Fantasy Football And Regression

Our second project at Metis involved using scikit-learn and regression models in order to analyze a data set of our choosing. I chose to analyze fantasy football performance, of course, as I wanted to improve my chances of slaughtering my fantasy opponents this season. Each pre-season, ESPN puts out projected rankings of how each player will perform. In September of 2016, ESPN released the top 300 player rankings. You can view the top 10 projected players according to ESPN and the top 10 actual fantasy leaders for the 2016 season below:

As we can see, ESPN erroneously predicted Adrian Peterson to be the third highest fantasy scorer, and totally underestimated how well quarterbacks like Aaron Rodgers and Matt Ryan would do. Who were the most under and overestimated players using ESPN’s rankings? Let’s view those below by sorting the residuals:

How much accuracy can you get by just using ESPN’s projected rankings to estimate how many fantasy points a player will score? Well, using RidgeCV with linear regression, normalization, and five fold cross-validation, we obtain a 26.6% adjusted R^2 on the training set and a 15.7% on the testing set. I will use the adjusted R^2 of 15.7% on my testing set as a benchmark as I add more features to the model.

What other features should we add? As you can see from the plot below, position seems to play a huge role. The quarterbacks plotted in blue tend to score more than the average player.

positions

We can add position to our feature matrix by one hot encoding it so that a player being a quarterback will correspond to a “1” in the quarterback column and a 0 in the other columns for running back, wide receiver, etc. What effect did adding position to ESPN’s rankings have on being able to predict player points? It nearly doubled the adjusted R^2 on the testing set from 15.7% to 28.4%!

Woohoo! Adding our first additional feature worked. As we add more features, we’ll definitely get a higher adjusted R^2 on our test data, right? WRONG. As you’ll see below, I considered many other factors, and none of them raised the adjusted R^2 on our test data. This was most likely due to the small nature of my data set (there were only 277 players on ESPN’s projection list once I removed defenses). Here were some other features that I considered.

Age. You would probably guess that age versus points might be shaped like a downward parabola - rookies and older players would score less points, and there would be some peak age in between. Unfortunately, age versus points scored demonstrated no such pattern, as shown below, and thus didn’t improve our model.

age

Team. Upon first glance, it seemed like what team a player was on might have an effect, as the correlation coefficients for certain teams (such as New Orleans) suggested a favorable effect on points, and teams such as poor San Francisco suggested a negative effect:

Unfortunately, adding team to the feature matrix did not increase my adjusted R^2 on my testing data.

College. I postulated that perhaps what college a player attended might affect his points. I wasn’t quite sure how to classify colleges so I did it two different ways: in my first analysis, I looked at which college teams historically had won the most championships since 1936. However, I figured that how many championships a college won in the 1970s or 1980s might not really have an effect on how a player was doing today.

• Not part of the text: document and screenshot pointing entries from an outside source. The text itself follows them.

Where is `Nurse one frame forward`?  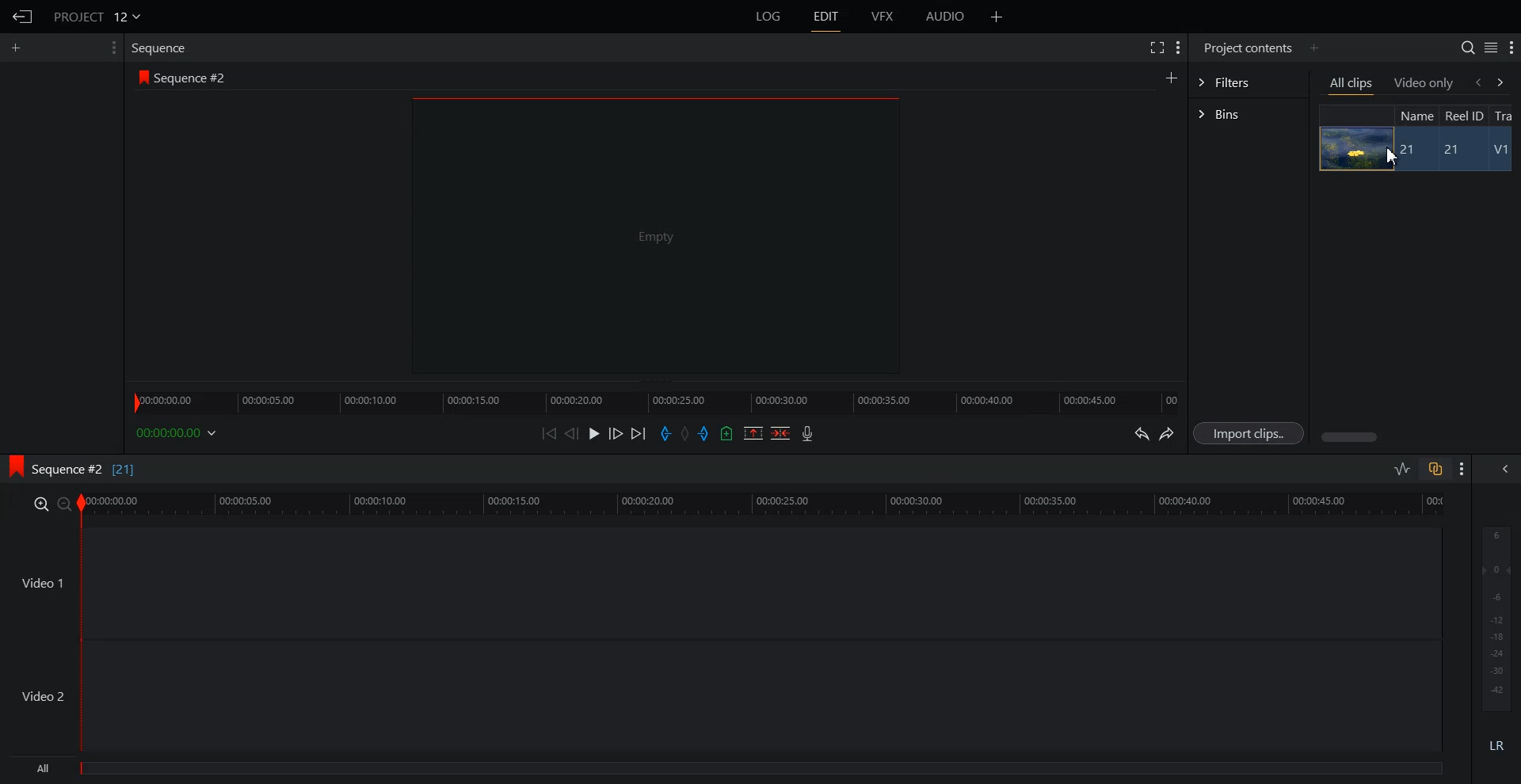
Nurse one frame forward is located at coordinates (616, 433).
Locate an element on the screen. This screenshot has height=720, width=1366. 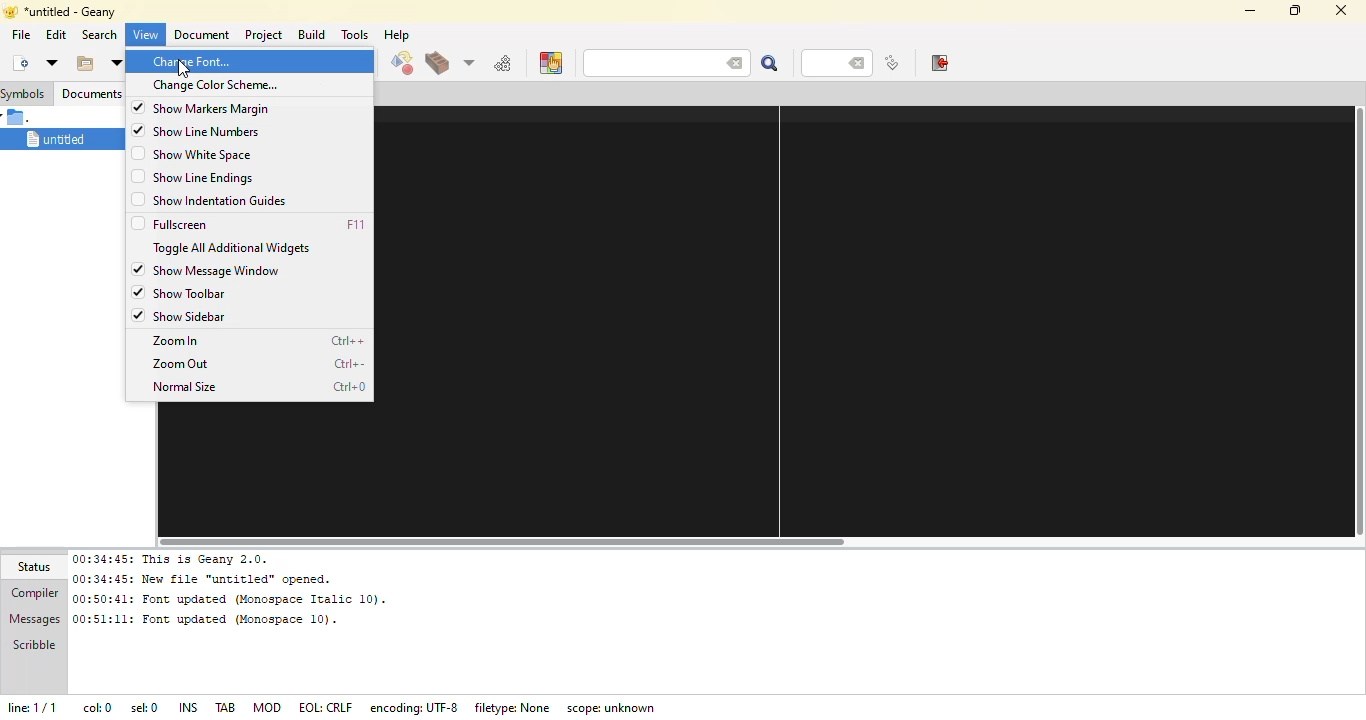
document is located at coordinates (199, 35).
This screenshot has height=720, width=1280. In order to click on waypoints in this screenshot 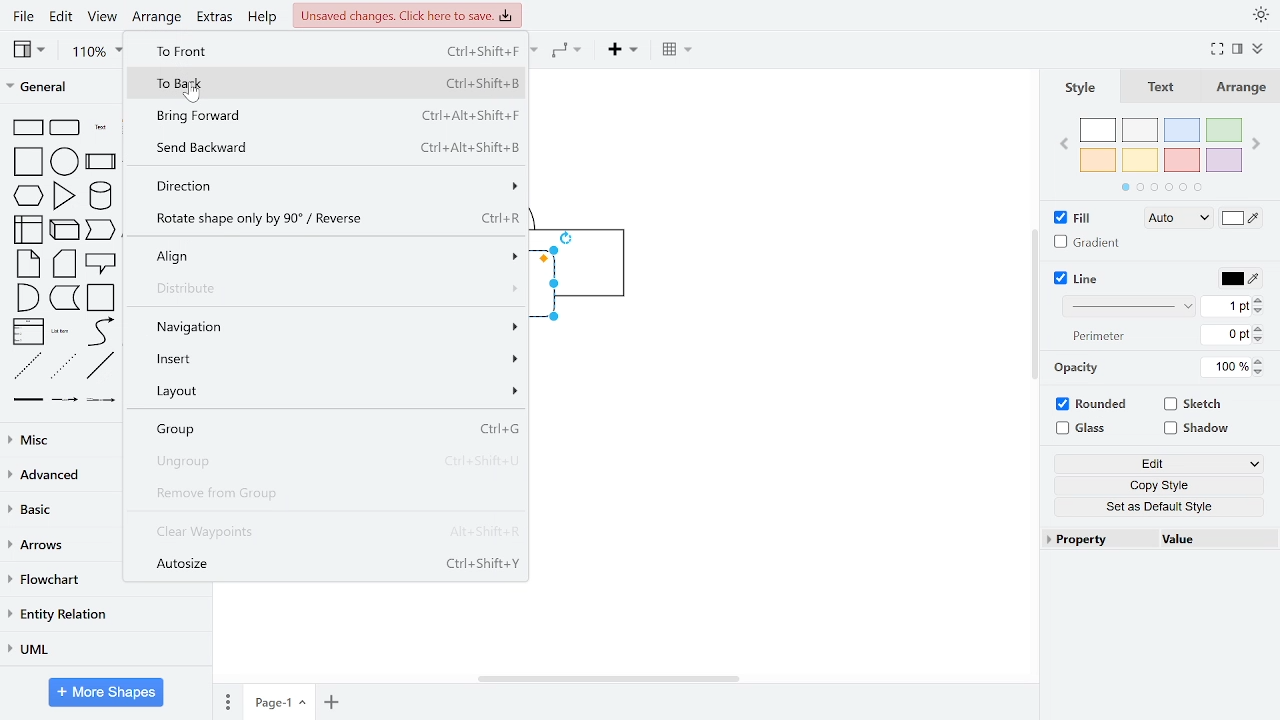, I will do `click(568, 52)`.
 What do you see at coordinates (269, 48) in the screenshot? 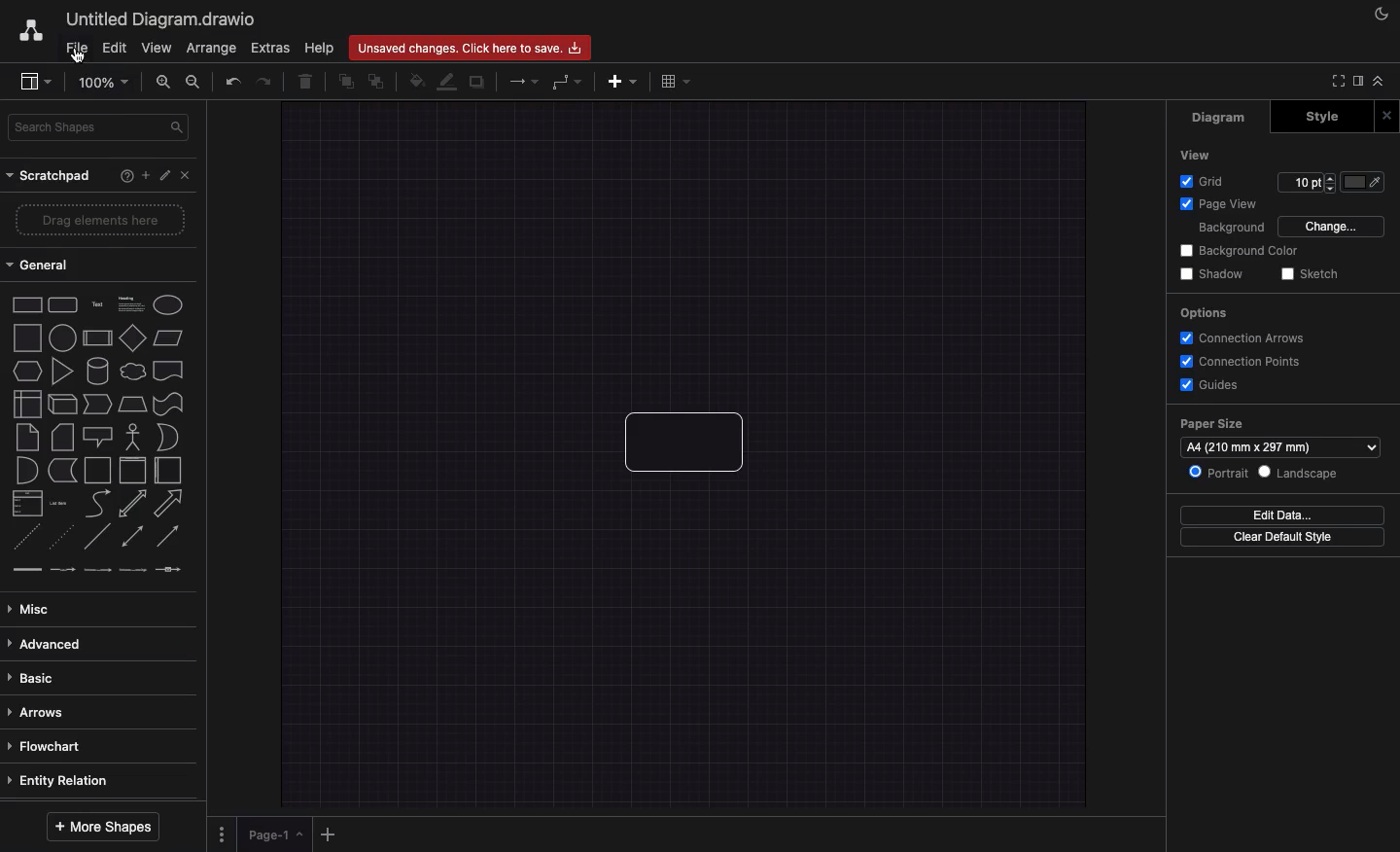
I see `Extras` at bounding box center [269, 48].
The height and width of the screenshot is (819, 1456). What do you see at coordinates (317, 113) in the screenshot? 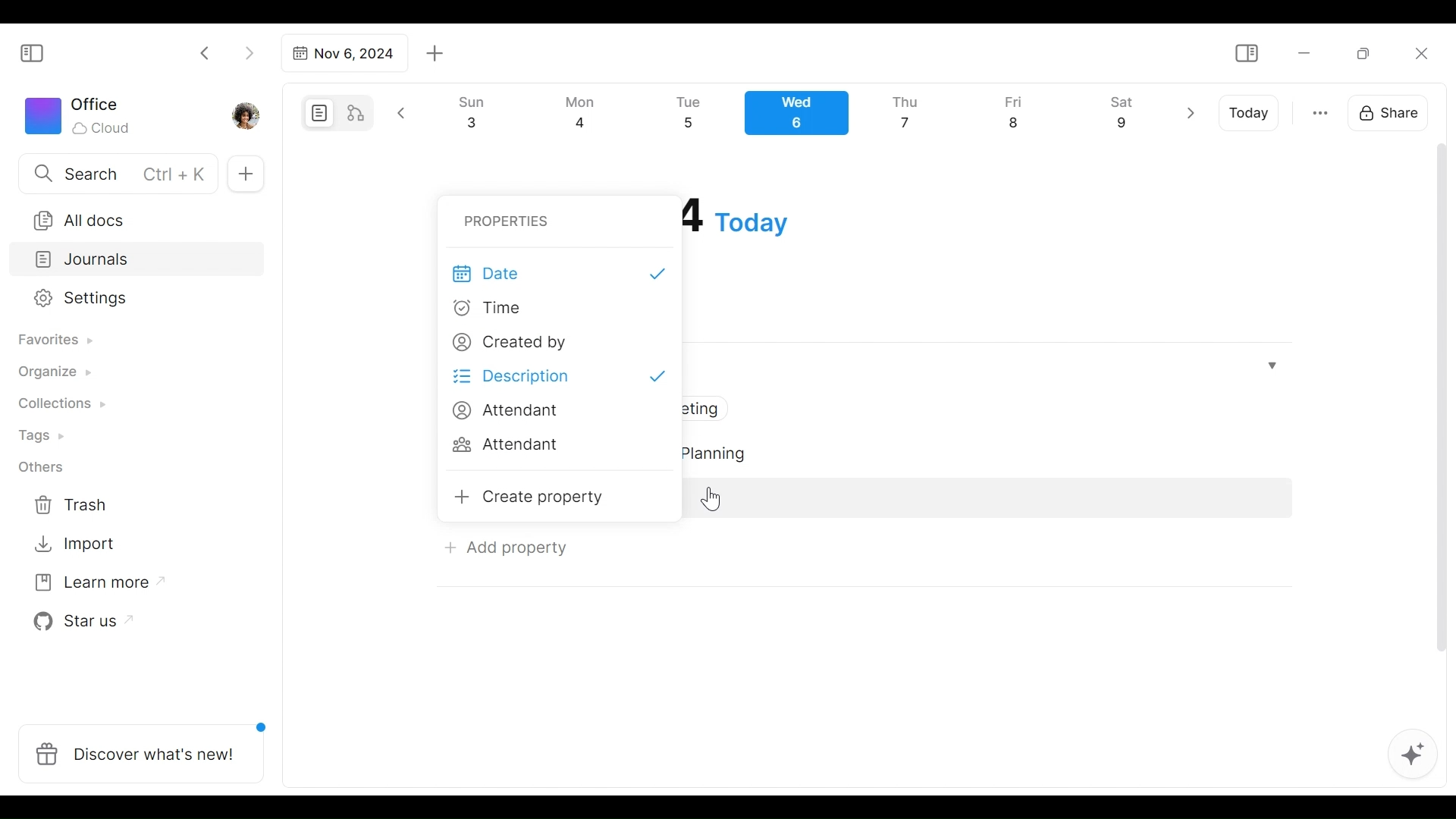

So alternatively, I considered how many of the top 300 current players according to EPSN were from each college. Top schools measured in each way are located here:

Unfortunately, neither measure of college increased our adjusted R^2 on the testing data.

Depth Chart. This information was a bit harder to come by, as I needed archived depth charts from the previous year. But luckily, someone from the internet had previously compiled this info and posted it on Reddit. Thank you, random internet dude! He carefully listed each team’s depth chart. For example, here were the Seahawks running backs:

depth

Unfortunately, this didn’t help our model either.

The previous year’s fantasy performance. I found the previous year’s fantasy points here. Unfortunately, ESPN doesn’t archive their data, so I needed to use a different website, but I figured that the point comparisons were similar. This data would obviously not include rookies for the next year, but I still thought it would improve my model significantly. Unfortunately, once again, it didn’t improve our adjusted test R^2.

In summary, by using ESPN’s rankings plus position, we improve upon ESPN’s point predictions by double. In order to improve the model further, I’d like to include injury information and perhaps utilize Twitter to measure how each player is trending.

For this project, I used BeautifulSoup and Pandas’ read_html function to scrape the web. I used scikit-learn to build a pipeline that performed normalization of features, polynomial regression, and cross validation. I also used the package Fuzzy Wuzzy to match names like “Robert Griffin” and “Robert Griffin III” in order to merge my datasets. You can find my GitHub repo for this project here.

Written on July 16, 2017